Yep, that's pretty much what the latest guidelines from UCSD and DMAC say.

Simon M
 
Well, yes and no. Vaccinations don't all work the same way. I think what you're getting at is the difference between sterilizing immunity versus protective immunity. This is a spectrum — not a binary classification — and the immunity induced by any particular vaccine will fall somewhere in the middle. With true sterilizing immunity there is no growth of the pathogen in the patient's body, and they are unable to transmit it. The measles vaccine is pretty good at inducing sterilizing immunity in most patients but it's not 100%. By contrast, vaccines for respiratory viruses such as influenza and coronaviruses fall more towards the protective immunity side of the spectrum. They don't do much to prevent infection or transmission but are fairly effective at preventing severe symptoms in most patients. In general, it's just really hard to make a vaccine that would induce the type of mucosal immunity that would be necessary to sterilize such viruses.
Thanks, Nick. This is very helpful. A question though:

With measles, I understand you don't get any symptoms at all (as opposed to just less severe symptoms) once vaccinated.
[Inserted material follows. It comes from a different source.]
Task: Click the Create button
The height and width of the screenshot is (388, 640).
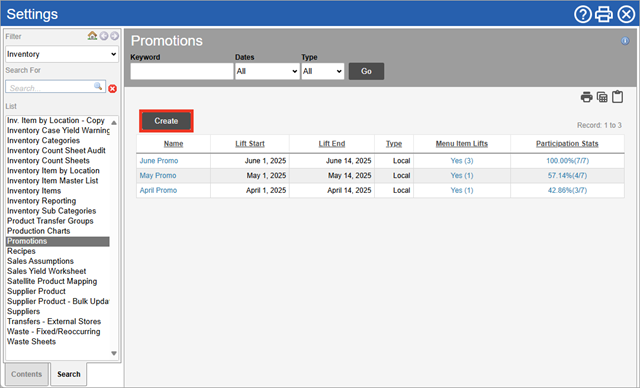Action: [166, 121]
However, I'm thinking that at least some human cells (epithelial, perhaps?) will get infected before killer T-cells or others take out the virus? Or do people who are vaccinated never even have this initial level of infection? I'm having trouble imagining the virus never invading a single cell before being wiped out by the immune response, unless it only infects immune cells that recognize it.

I'm taking this thread adrift a bit: Most folks probably don't care about it beyond "Will I feel sick" and "Will I die?" I also need to admit.

I'm a botany guy, long removed from micro classes where immuno was discussed, but I'm teaching evolution where HIV is used as an example so I've been thinking about immune system responses and viral infections.